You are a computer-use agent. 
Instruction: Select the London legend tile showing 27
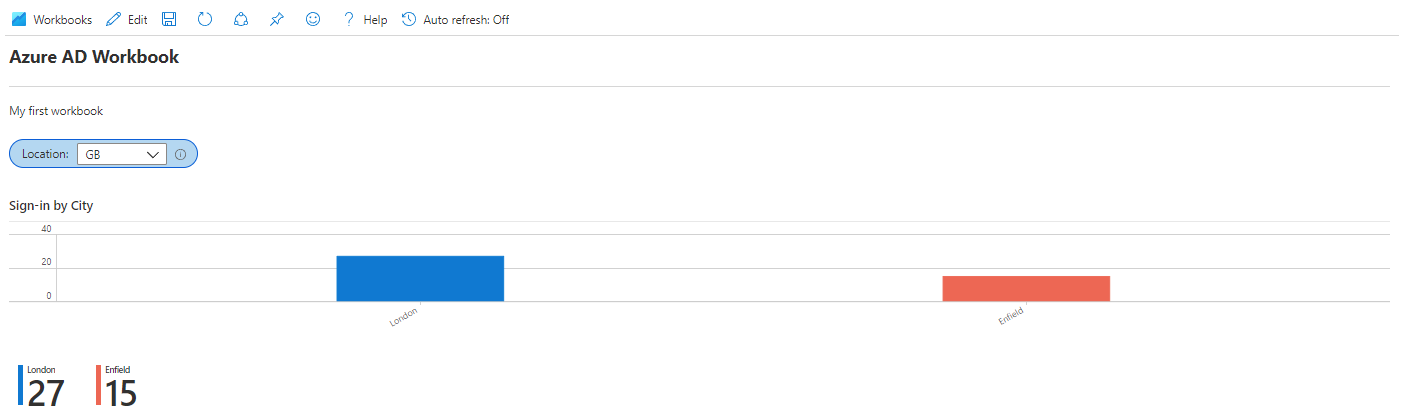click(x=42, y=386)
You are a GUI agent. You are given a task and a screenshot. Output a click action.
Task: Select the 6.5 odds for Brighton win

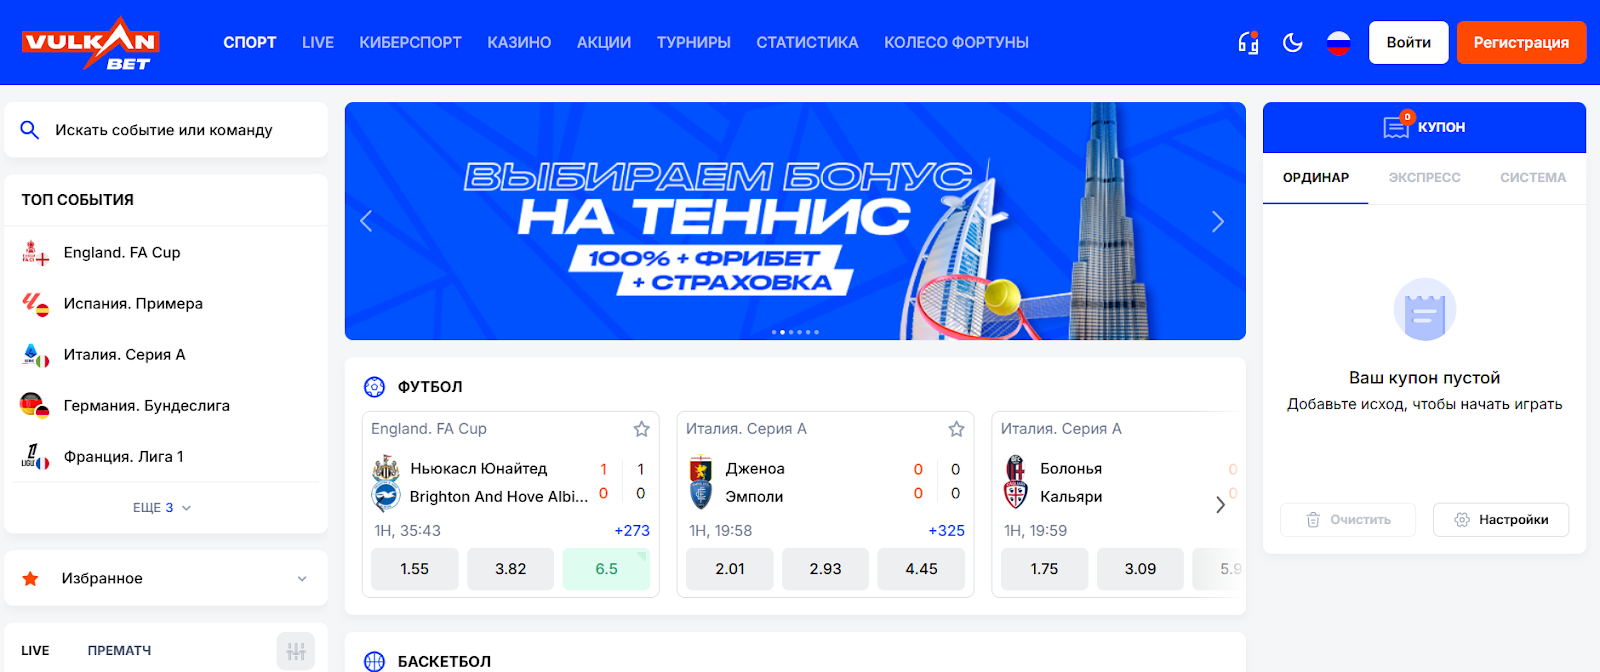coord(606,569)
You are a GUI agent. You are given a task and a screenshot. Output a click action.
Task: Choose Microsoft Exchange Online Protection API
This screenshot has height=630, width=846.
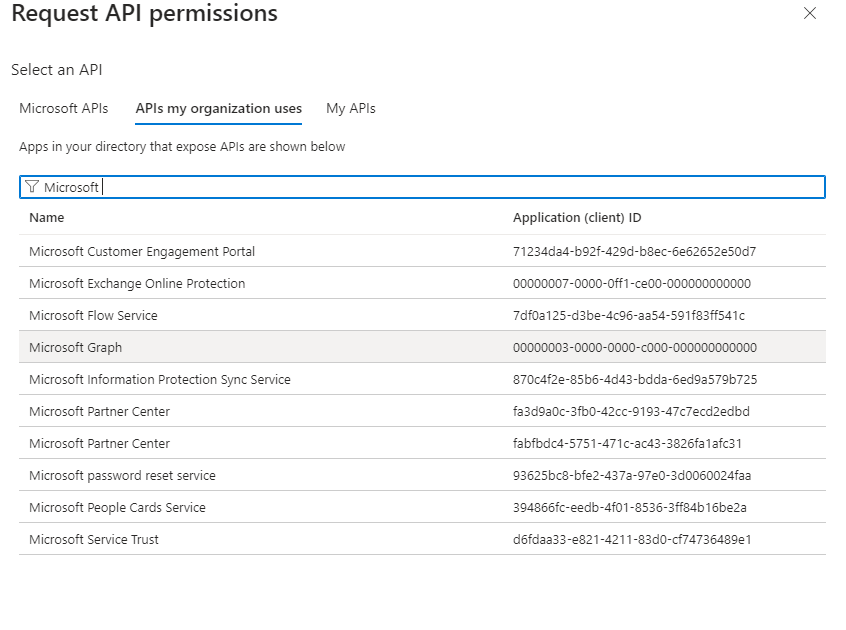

* * *

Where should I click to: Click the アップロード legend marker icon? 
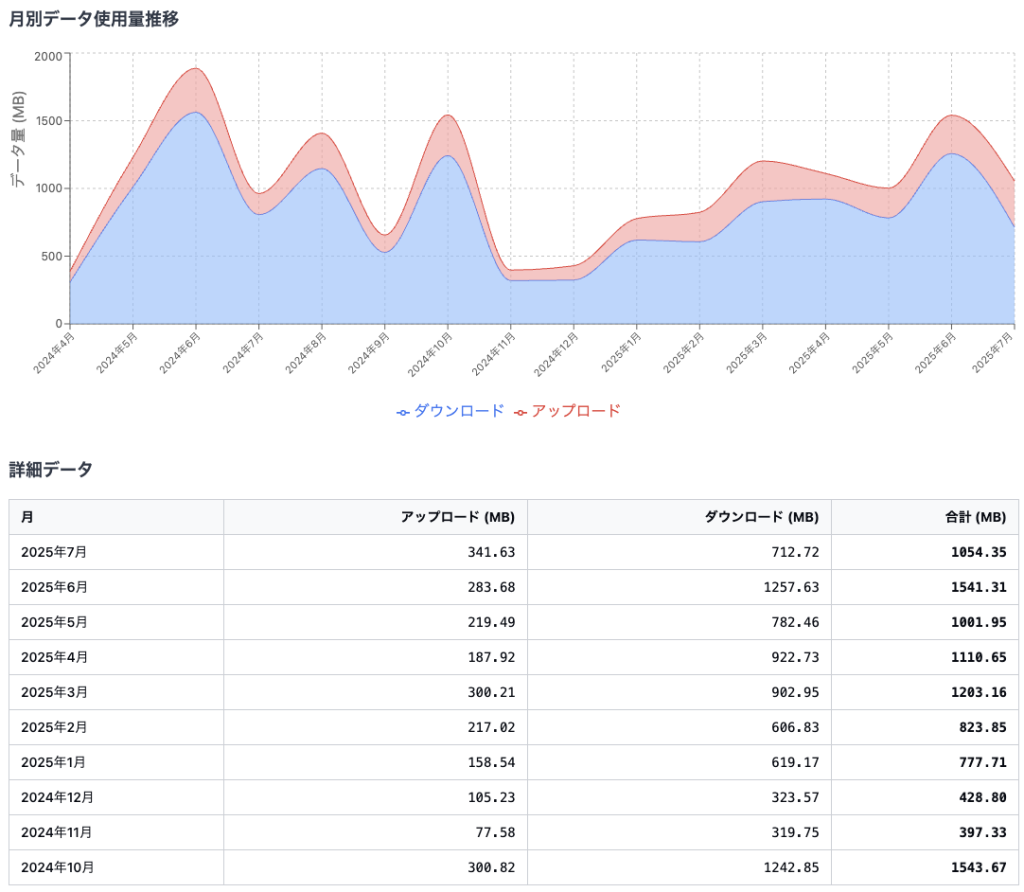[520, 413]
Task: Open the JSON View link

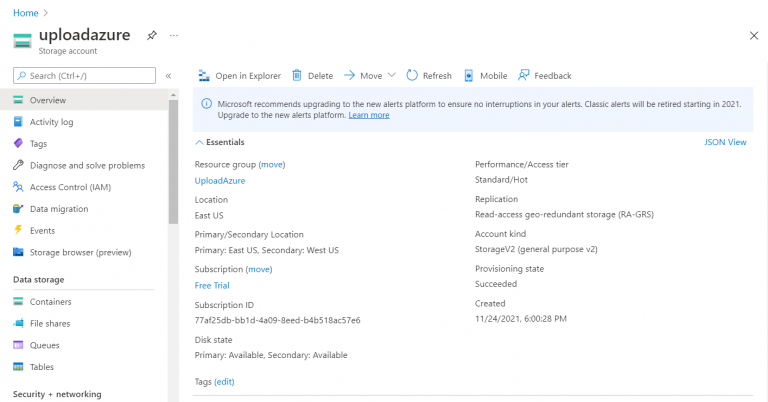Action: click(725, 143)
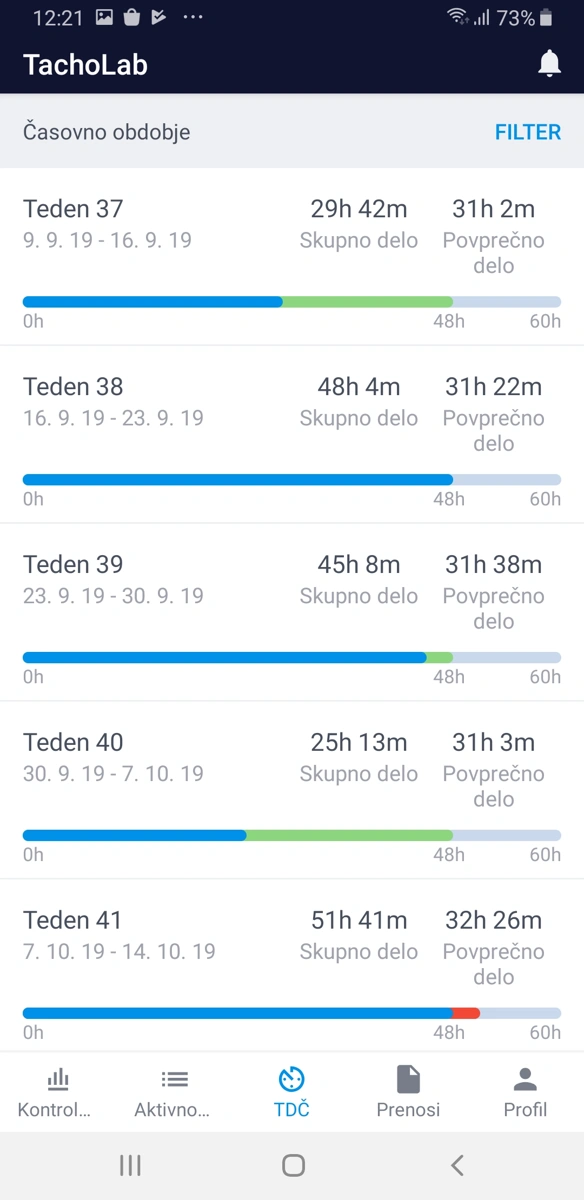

__Work to be completed__: From the listing above, please give again the lines that begin with the line holding "Task: Select the 6.5 odds for Brighton win" and go on through the line holding "This screenshot has height=630, width=846.", exactly, both ends included, minus any picture.

__Task solution__:
Task: Select the 6.5 odds for Brighton win

coord(606,569)
You are a GUI agent. You are given a task and a screenshot. Output a click action.
Task: Choose Microsoft Exchange Online Protection API
This screenshot has height=630, width=846.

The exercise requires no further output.